Wreck-It Ralph is a movie that could only succeed now that geek culture has exploded into the mainstream. In a decade in which there are televised StarCraft matches, and Halo 4 makes more money than Harry Potter or “Marvel’s Avengers” (also major geek properties), it is anything but farfetched that characters from a game world would be as well-drawn as those on the big screen. The movie’s titular hero isn’t off to save the world or fight some menacing foe. Ralph is torn between a desire for change in himself and the foreboding sense that he is doomed to play out the same defeats day in and day out. It’s a tension everyone feels, and while we love watching Joss Whedon’s übermenschen, there is little in Captain America, Iron Man or Thor to which the viewer can relate. Ralph mixes story and spectacle, but there is no fantasy to Ralph’s hopes and fears.

Ralph isn’t the only one. He is one character in a massive world, filled with other people coming to grips with their own identities, emotions, and “backstories.” Early on, we meet Sergeant Calhoun, a hardened officer from “Hero’s Duty,” voiced with all of the grit you’d expect from Jane Lynch. A character explains Calhoun’s icy demeanor, telling Ralph that “she was programmed with the most tragic backstory ever written.” No spoilers here, but it ended up being a hilarious nod to all of the genre-savvy viewers out there…which today, means basically everyone.

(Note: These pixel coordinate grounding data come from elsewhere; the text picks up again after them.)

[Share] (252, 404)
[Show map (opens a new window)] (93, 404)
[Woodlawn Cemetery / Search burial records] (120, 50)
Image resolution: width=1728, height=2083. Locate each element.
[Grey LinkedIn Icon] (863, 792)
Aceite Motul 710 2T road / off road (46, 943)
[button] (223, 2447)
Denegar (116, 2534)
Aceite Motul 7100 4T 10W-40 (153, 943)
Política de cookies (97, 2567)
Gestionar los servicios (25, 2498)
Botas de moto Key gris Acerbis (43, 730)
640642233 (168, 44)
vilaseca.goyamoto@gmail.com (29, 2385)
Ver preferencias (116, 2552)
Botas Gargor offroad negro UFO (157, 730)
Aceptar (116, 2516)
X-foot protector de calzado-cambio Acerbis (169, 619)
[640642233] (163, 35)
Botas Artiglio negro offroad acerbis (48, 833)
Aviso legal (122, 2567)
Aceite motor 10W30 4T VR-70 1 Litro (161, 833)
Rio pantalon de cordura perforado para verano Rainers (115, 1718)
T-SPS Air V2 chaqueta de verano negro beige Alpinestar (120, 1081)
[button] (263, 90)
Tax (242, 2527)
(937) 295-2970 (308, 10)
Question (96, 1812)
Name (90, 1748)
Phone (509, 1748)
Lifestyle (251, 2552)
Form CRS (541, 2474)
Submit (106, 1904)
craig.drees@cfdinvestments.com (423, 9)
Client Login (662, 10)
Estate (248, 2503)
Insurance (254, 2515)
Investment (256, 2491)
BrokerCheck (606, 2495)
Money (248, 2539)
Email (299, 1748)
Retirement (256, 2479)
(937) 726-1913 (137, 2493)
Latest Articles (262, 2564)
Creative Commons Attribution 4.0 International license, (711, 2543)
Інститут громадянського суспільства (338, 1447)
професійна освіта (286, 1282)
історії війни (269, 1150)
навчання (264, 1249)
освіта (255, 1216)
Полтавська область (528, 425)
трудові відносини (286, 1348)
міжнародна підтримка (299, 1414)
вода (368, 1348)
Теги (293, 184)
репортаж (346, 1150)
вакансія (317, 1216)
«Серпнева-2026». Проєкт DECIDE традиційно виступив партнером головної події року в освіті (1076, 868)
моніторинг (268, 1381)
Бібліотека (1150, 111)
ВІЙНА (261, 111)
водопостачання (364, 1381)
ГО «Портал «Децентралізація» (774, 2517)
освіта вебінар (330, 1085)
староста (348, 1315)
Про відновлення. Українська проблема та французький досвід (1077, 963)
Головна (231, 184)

We’re finally recovering from the disillusionment of the nineties and the hyperaware ironic detachment of the aughties (think Shrek); yes, we know it’s not the first time around, and we know it’s not always going to be a shiny happy fairy tale, but we press forward anyway because people and stories still have meaning. This insistence that there is in fact real meaning to be found flies in the face of everything that Ralph and Vanellope are told—Ralph’s hyper-aware support group reminds him that he “will never be good, and that’s not bad”, and Vanellope’s fellow racers tell her that she is just a glitch who will never be part of the game.

But Ralph wants to be a hero, and Vanellope tells him that she knows she’s a racer, “deep down in her code”. They know that they’re messed up. And they don’t stop. Their striving brings to mind Hugo’s tearful pleading in Martin Scorsese’s masterpiece: “Machines never come with any extra parts, you know. They always come with the exact amount they need… I couldn’t be an extra part. I had to be here for some reason.”

2010’s film adaptation of Scott Pilgrim vs. The World served as a kind of pop culture thermometer: we thought we were running out of stories, and the only thing left was to tell stories about telling stories. Wreck-It Ralph is a fresh metaphor for rising out of cultural ennui, affirming earnestness in the face of cynicism and purpose above resignation. Awards season is upon us, and Ralph outdoes the rest of the animation slate, reminding us of Theodore Roosevelt’s words, written on the inside of so many inspirational graduation gift books, but still weighty:

“It is not the critic who counts; not the man who points out how the strong man stumbles, or where the doer of deeds could have done them better. The credit belongs to the man who is actually in the arena, whose face is marred by dust and sweat and blood; who strives valiantly…who knows great enthusiasms, the great devotions…and who at the worst, if he fails, at least fails while daring greatly, so that his place shall never be with those cold and timid souls who neither know victory nor defeat.”